WCPO was allowed access to the project at that point in the work.
Respecting tradition
There's jazz music coming from the nondescript warehouse on York Street in the West End. The doors were open to let in warm May air.
"Something with a lot of good rhythm and beats to it," laughs sculptor Jamie Payne when we ask about the soundtrack. "Something that can kind of go into the background and allow you to find a good work rhythm."
When you're working on a project for Music Hall, the music is important.
"I'm really happy working on this project," he said. "It's something that will kind of be a legacy for my family."
Payne's been interested in sculpting since he was a kid. And he's got a respect for tradition.
The process of building new finials is tedious, by design -- there's no 3-D printing these things.
"There is no print button and it's done," he said. "The reason for that is we want to pay homage to the original way these were made."
Behind him, Zach Sabatelli brushed hot wax onto a wooden model of what the final finial will look like, a slow and detailed process.
"It's very important to me to make sure that I'm not only smoothing over a lot of that detail to keep true to the original edges, but also facilitate the ability to create the tooling marks onto the surface," he said. "We need a very specific depth for it to be prominent enough, but not so deep that we have a bunch of scrap that comes off and we have to deal with later."
Payne will make those tooling marks in the wax later.
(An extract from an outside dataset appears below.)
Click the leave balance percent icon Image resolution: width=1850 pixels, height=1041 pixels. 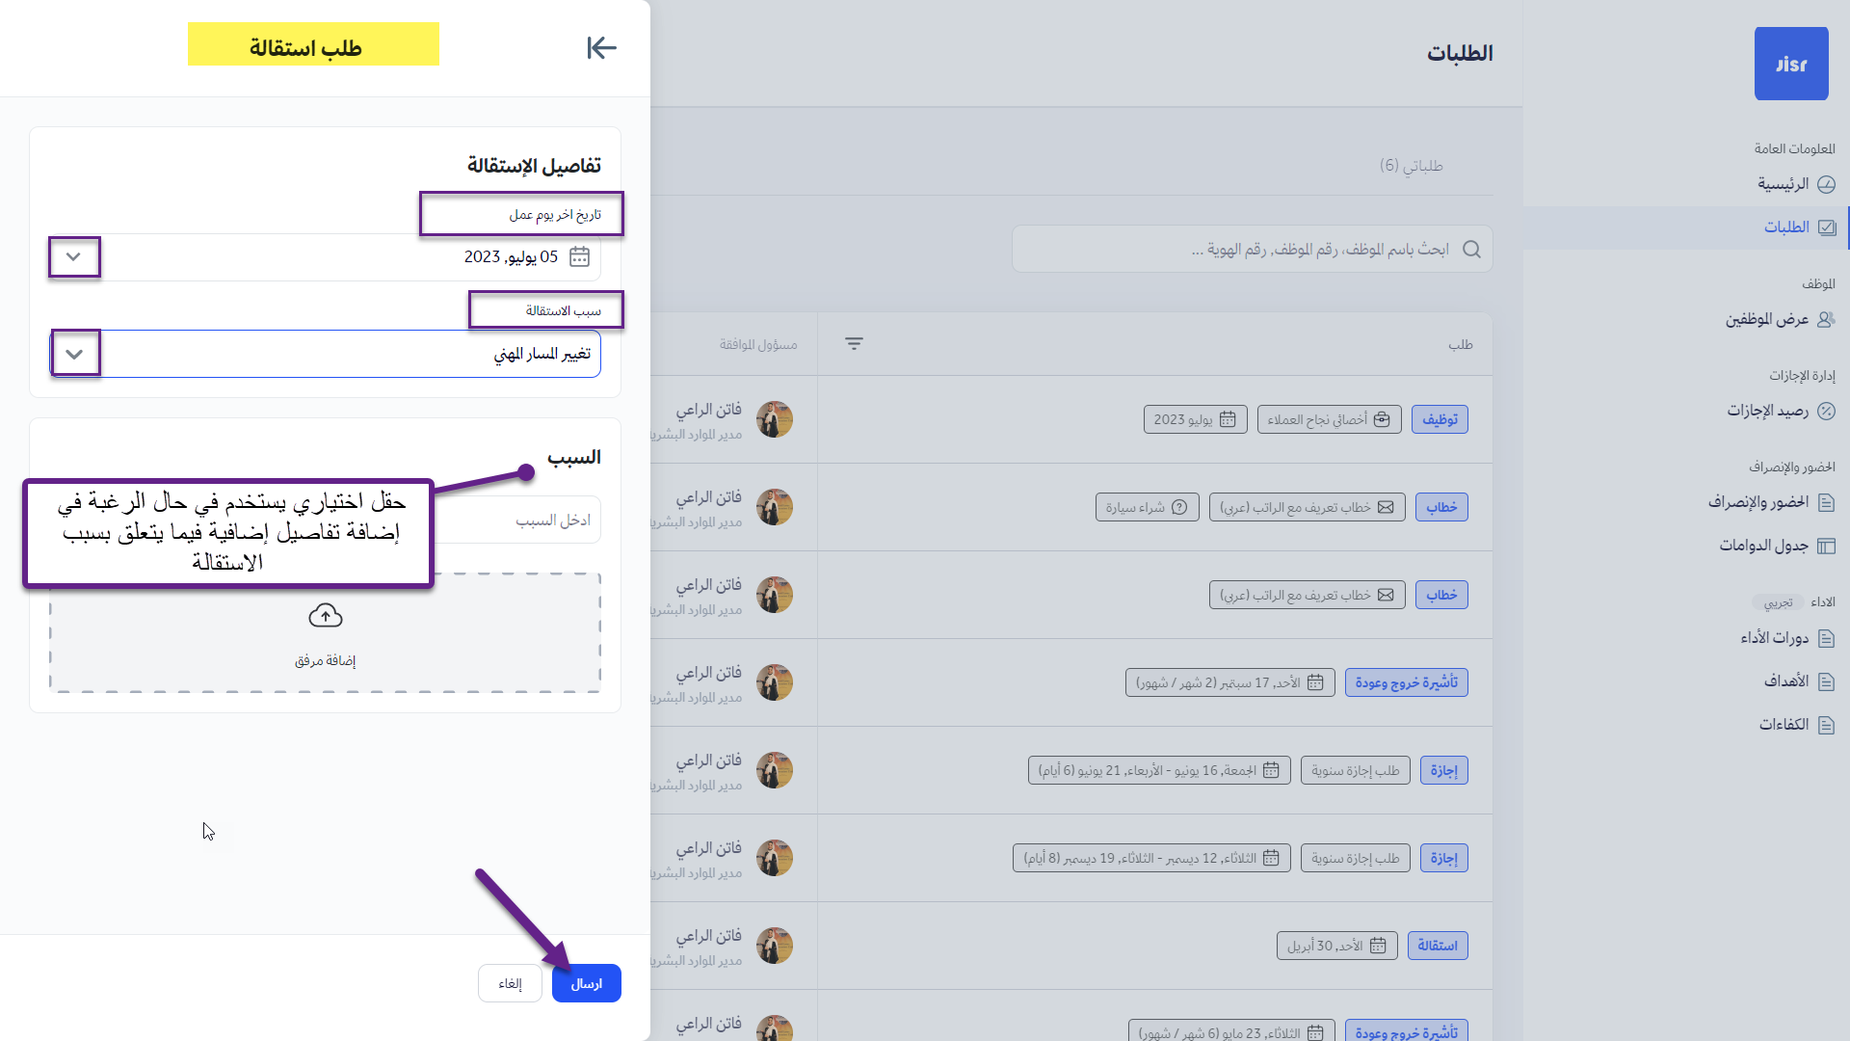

"I get lost in this texture and it becomes this algorithm of making a mark and reacting to it and then thinking about what the original sculptor would do and how these original forms are created," Payne said.
The finials they're working on will be nearly 4 feet tall, but dwarfed by the building as you look at it from Elm Street.
"So many things are being destroyed – whether that be a building, a process, a collection of tools even – they're disappearing," Sabatelli said.
He and Payne are even using some of those original tools to craft the designs and detail on the finials. From there, they will make molds of each design.
The final finials are glass fiber reinforced concrete, able to better weather the elements than the original sandstone. Arya took pains to color- and texture-match as best it could to the original finials and pieces that remained.
"If we don't match the exact color, the exact grain, the exact texture to the best of our abilities, than it's a loss," said Rose. "It's a duty for us. We have to pay attention to the historic preservation side of things."
Soaring notes
Installation started in mid-June and continued through the end of the month, with 10 finials installed on gables on the Elm Street side of the building.
SSRG crews worked around elements like storms and wind. On Tuesday, the heat was a major factor. It was so hot, install crews had just around two minutes to get the bases set before the epoxy hardened.
The final two pieces were the lyre on the datestone, with its spikes returned, and one final finial to the left of the rose window.
Thea Tjepkema and many of the Friends of Music Hall watched the work in the scorching sun.
"A lot of people didn't even know they were missing," she said. "But Hannaford chose High Victorian Gothic because it is a cathedral style of architecture and this, I like to say, is our cathedral to the arts."
Tjepkema's attention now turns to other roof-line details – more finials, statues, and metal cresting work. A preservationist and historian's eye never misses the details.